Effet ciseau sur certains départements
Concernant les départements, il demeure toujours une incertitude sur leurs recettes et leurs dépenses avec le risque, pour certains d’entre eux, d’un effet ciseau. Si les DMTO restent une recette fiscale volatile, la chute de recettes annoncée ne s’est pas produite en raison d’un marché de l’immobilier très dynamique. « En revanche, les inquiétudes se cristallisent autour de la CVAE qui pourrait poursuivre sa décrue en 2022 », reconnaît le baromètre. De plus, l’augmentation des aides individuelles de solidarité, en particulier du RSA, se poursuit en 2021. Pour leur part, les régions bénéficieront vraisemblablement du rebond de l’activité économique grâce à la composante TVA. Cependant, ce rebond devrait être amoindri par le phénomène de garantie de l’Etat sur la TVA et la TICPE qui avait joué en leur faveur en 2020. Le baromètre souligne aussi les pertes importantes des AOM régionaux, dont les effets devraient se prolonger en 2021. Il estime l’augmentation des recettes réelles de fonctionnement des régions de l’ordre de 2 à 3% en 2021 et d’environ 4% en 2022.
Les critiques de l’AMF
Compte tenu de la reconnaissance de l’impact financier très fort de la crise sur les métropoles et les grandes villes, l’association France urbaine demande à l’Etat une compensation de leurs pertes financières dès le prochain projet de loi de finances rectificative, qui doit être présenté au conseil des ministres du 2 juin et discutée en séance publique le 11 juin. Pour sa part, suite à la publication du baromètre, l’AMF a tenu à rappeler son chiffrage de 6 Md€ pour les pertes brutes du bloc communal pour les trois années 2020-2021-2022 (étude AMF-Banque des Territoires). Par ailleurs, elle se satisfait qu’il reconnaisse que les dépenses induites par la crise sanitaire ne sont pas ponctuelles et que les collectivités continuent d’engager des dépenses sanitaires en 2021. Mais le satisfecit s’arrête là. « Si l’analyse intègre enfin les budgets annexes, le baromètre s’affranchit de l’examen des dépenses d’intervention des CCAS, acteurs incontournables du soutien aux habitants », pointe l’AMF.

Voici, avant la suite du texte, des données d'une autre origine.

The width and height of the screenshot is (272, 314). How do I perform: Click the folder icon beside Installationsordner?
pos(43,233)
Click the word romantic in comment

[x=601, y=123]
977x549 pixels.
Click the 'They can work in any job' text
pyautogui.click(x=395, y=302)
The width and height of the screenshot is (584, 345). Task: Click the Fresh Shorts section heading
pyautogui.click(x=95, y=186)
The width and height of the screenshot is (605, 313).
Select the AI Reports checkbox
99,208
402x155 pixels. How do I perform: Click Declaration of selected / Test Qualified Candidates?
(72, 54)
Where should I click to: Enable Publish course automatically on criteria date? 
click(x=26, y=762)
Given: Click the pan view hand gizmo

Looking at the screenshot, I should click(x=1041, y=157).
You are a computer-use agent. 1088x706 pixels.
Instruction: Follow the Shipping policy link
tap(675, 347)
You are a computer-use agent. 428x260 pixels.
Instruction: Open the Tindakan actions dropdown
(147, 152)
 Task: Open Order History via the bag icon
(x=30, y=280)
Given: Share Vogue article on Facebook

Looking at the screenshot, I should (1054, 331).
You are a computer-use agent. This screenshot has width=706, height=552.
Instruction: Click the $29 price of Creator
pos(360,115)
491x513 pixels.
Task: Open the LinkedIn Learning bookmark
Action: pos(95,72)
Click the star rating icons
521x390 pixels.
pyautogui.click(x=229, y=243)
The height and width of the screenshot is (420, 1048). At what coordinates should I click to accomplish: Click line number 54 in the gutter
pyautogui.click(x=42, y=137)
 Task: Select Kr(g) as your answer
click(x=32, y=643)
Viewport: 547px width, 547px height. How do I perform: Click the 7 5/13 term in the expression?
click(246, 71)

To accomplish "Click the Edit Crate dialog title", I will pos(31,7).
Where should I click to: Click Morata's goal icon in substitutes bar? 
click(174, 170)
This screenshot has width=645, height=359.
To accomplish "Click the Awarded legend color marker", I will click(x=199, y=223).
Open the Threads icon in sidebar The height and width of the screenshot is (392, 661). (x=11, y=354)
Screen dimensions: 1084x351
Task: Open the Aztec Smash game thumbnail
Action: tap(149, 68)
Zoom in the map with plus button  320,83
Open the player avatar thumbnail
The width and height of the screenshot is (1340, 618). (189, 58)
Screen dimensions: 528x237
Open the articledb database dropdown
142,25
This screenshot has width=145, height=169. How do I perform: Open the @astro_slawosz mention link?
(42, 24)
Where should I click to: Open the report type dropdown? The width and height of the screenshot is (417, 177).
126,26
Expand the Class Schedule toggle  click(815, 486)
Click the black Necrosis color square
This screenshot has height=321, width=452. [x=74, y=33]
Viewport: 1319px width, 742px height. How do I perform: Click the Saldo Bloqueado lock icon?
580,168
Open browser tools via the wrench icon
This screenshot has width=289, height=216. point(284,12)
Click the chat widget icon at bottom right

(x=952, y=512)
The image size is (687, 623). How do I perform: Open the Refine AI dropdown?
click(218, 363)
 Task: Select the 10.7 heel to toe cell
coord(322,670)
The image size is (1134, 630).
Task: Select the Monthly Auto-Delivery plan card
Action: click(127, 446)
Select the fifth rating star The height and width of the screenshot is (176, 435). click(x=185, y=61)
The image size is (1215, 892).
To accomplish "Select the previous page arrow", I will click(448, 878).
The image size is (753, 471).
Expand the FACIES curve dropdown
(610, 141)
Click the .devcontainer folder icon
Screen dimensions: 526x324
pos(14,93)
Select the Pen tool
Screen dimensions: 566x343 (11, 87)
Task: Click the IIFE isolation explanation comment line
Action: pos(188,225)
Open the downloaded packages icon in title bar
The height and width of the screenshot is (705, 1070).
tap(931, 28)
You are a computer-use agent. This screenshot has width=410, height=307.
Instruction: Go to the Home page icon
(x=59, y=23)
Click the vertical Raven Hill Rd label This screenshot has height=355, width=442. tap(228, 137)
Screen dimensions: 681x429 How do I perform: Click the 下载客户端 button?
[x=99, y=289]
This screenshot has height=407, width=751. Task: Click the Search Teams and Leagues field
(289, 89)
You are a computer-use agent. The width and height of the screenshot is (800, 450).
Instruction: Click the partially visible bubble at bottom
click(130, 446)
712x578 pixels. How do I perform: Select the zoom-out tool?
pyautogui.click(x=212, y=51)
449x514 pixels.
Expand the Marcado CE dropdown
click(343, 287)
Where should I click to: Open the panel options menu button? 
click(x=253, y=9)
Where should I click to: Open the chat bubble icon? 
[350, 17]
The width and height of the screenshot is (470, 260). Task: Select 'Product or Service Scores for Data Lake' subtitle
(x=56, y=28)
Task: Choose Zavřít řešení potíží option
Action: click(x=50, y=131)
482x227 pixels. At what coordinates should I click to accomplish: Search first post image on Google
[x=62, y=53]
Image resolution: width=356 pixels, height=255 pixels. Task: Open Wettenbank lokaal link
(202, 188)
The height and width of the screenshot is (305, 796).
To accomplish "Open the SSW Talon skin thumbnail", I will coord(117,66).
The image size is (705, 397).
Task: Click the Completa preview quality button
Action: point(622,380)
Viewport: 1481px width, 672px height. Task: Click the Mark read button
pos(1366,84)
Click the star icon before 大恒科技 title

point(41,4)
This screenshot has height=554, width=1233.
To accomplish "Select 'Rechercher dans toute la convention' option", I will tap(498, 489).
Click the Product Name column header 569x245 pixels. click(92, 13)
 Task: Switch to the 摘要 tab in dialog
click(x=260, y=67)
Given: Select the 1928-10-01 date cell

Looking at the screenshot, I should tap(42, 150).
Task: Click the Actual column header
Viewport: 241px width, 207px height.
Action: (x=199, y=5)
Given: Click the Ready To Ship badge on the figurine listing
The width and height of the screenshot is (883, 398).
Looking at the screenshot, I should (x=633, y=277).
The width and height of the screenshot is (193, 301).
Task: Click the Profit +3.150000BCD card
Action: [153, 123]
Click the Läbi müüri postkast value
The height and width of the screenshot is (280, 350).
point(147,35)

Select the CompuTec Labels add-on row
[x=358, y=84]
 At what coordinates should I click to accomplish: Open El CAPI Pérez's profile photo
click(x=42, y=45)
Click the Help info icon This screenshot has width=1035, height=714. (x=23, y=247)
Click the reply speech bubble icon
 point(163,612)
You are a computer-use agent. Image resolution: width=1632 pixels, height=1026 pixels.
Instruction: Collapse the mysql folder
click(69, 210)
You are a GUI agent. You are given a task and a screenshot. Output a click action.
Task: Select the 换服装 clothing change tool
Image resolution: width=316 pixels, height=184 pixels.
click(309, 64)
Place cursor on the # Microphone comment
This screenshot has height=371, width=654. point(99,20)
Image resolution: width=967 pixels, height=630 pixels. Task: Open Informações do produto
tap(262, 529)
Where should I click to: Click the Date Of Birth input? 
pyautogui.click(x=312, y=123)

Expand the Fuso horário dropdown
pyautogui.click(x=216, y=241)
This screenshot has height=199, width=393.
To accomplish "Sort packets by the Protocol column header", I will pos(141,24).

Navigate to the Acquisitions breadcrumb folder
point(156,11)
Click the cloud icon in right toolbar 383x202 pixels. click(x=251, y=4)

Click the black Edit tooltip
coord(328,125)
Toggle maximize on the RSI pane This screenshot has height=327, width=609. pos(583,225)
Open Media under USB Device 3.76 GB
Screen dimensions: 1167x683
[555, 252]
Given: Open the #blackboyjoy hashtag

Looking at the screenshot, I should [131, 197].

« Outil de contrainte de la gestion locale »
Autre critique formulée : l’absence de prise en compte de la réduction de la compensation TH pour plus de 6000 communes ayant augmenté leurs taux en 2018 et en 2019, et des pertes de marge de manœuvre induites par la suppression de 3,4 Md€ de recettes fiscales en 2021. De plus, l’AMF pointe à nouveau à nouveau les conditions de mise en œuvre du plan de relance en soulignant les « difficultés d’accès aux dispositifs et la nécessité d’une ingénierie pour la mise en œuvre des projets sélectionnés par l’Etat ». Rappelant la volonté des élus d’investir et de soutenir la relance, montrée dans l’étude AMF-Banque des Territoires, elle plaide pour une révision de la gouvernance des finances publiques : « un pacte de confiance entre l’Etat et les collectivités locales doit être négocié, et envisagé comme un facteur d’accompagnement de la croissance, et en aucun cas comme outil de contrainte de la gestion locale ».